### YOUR ASSIGNMENT
Without adding anything, give again the lines from the one holding "1456x819 pixels." through the final line of the records, exactly, with both ends included and pictures dropped.

[Screenshot grounding data]
#####

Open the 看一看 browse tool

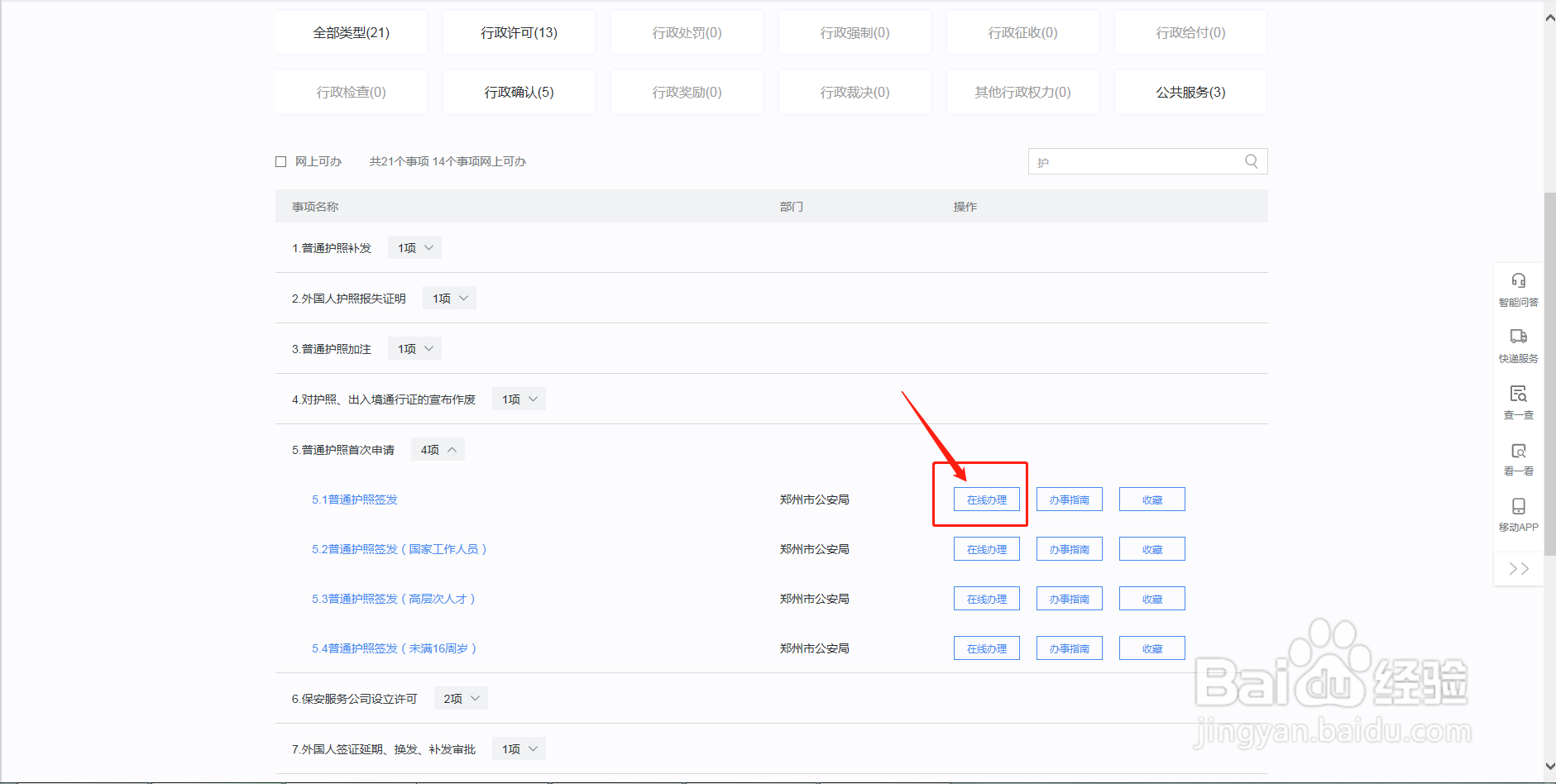click(x=1518, y=459)
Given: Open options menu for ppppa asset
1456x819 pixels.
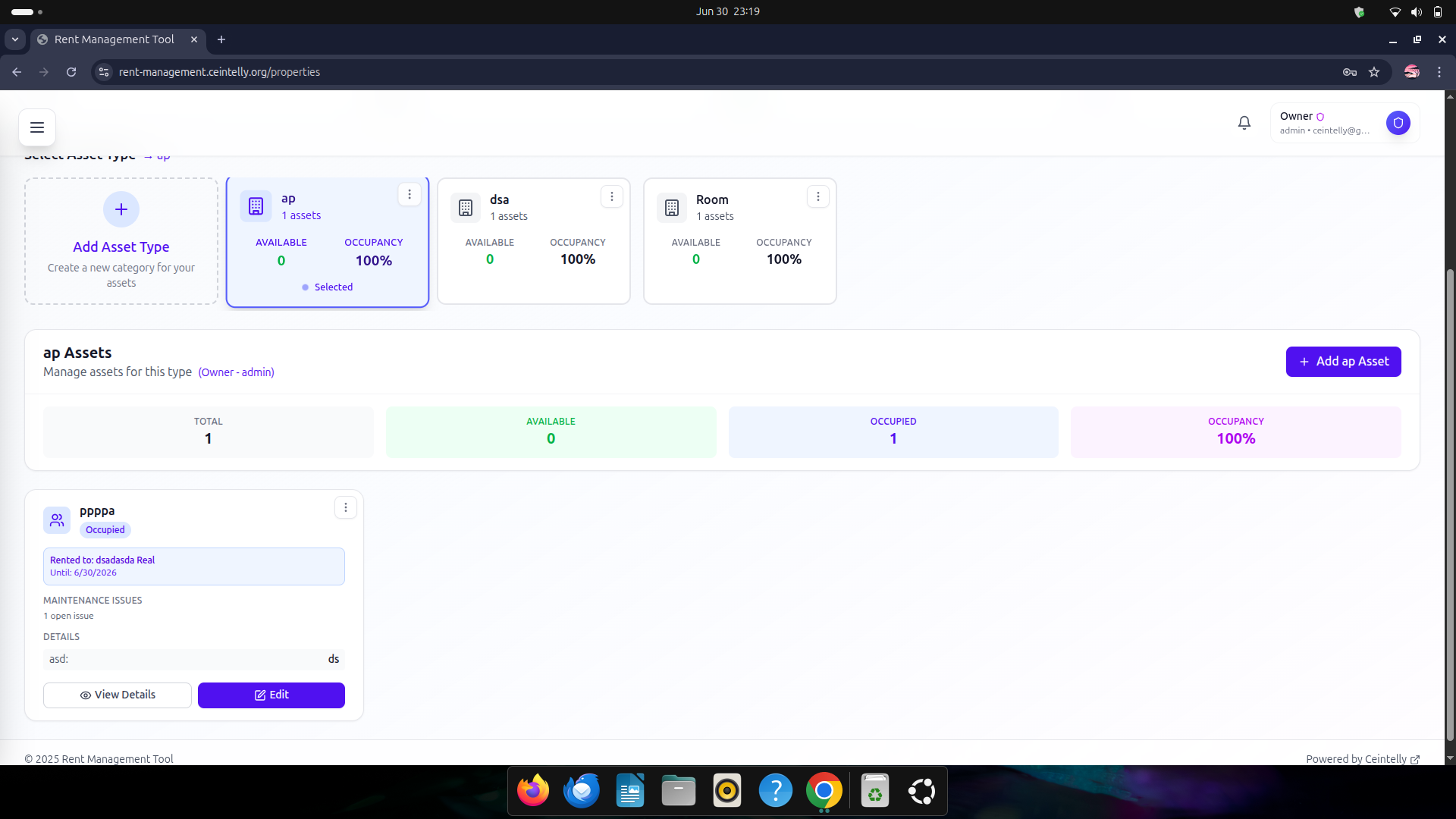Looking at the screenshot, I should 346,508.
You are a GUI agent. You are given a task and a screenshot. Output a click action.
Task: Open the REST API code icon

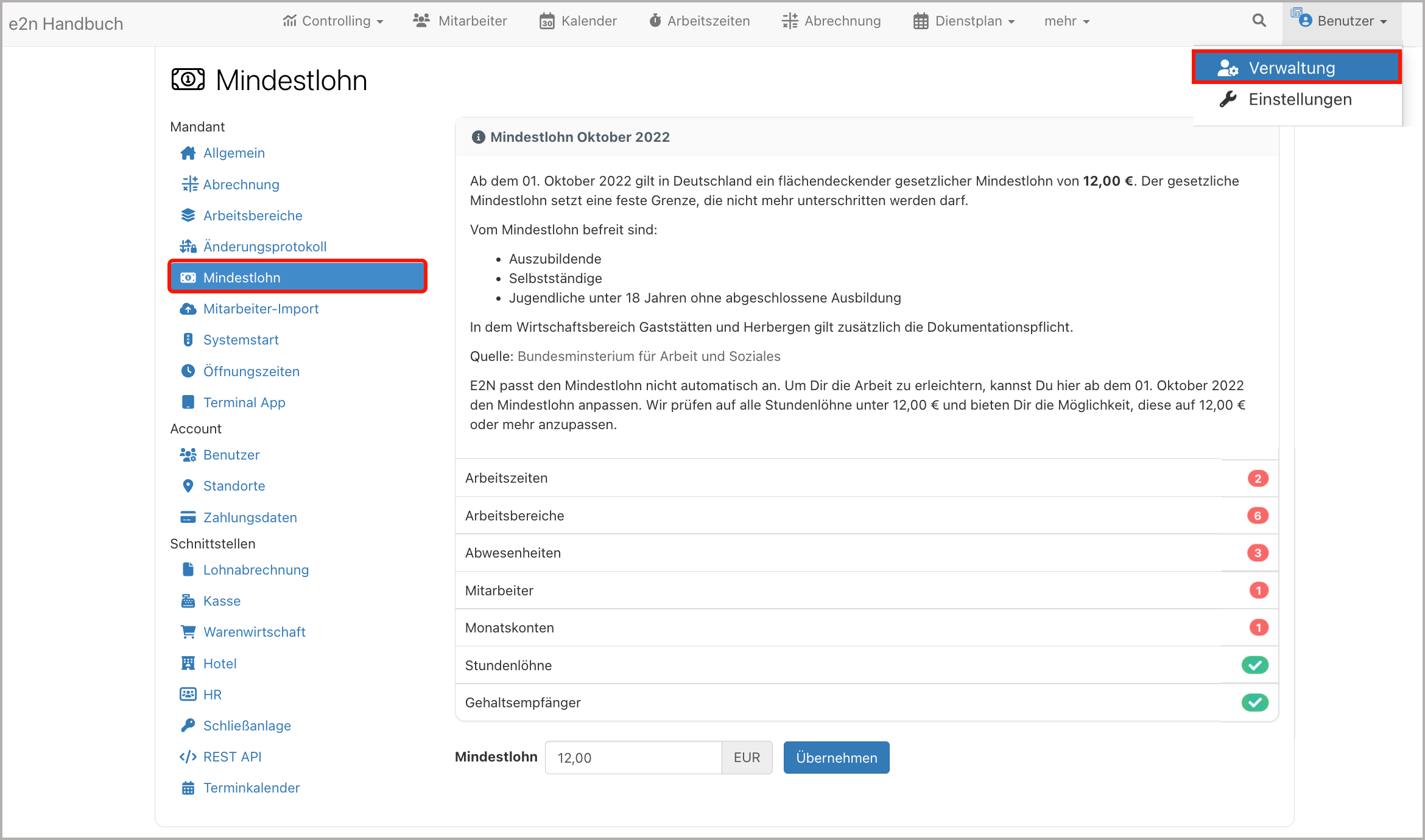pos(187,757)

#####

### RESPONSE BELOW
1456x819 pixels.
Looking at the screenshot, I should 346,508.
You are a GUI agent. You are given a task and a screenshot. Output a click action.
Task: Open the REST API code icon

pos(187,757)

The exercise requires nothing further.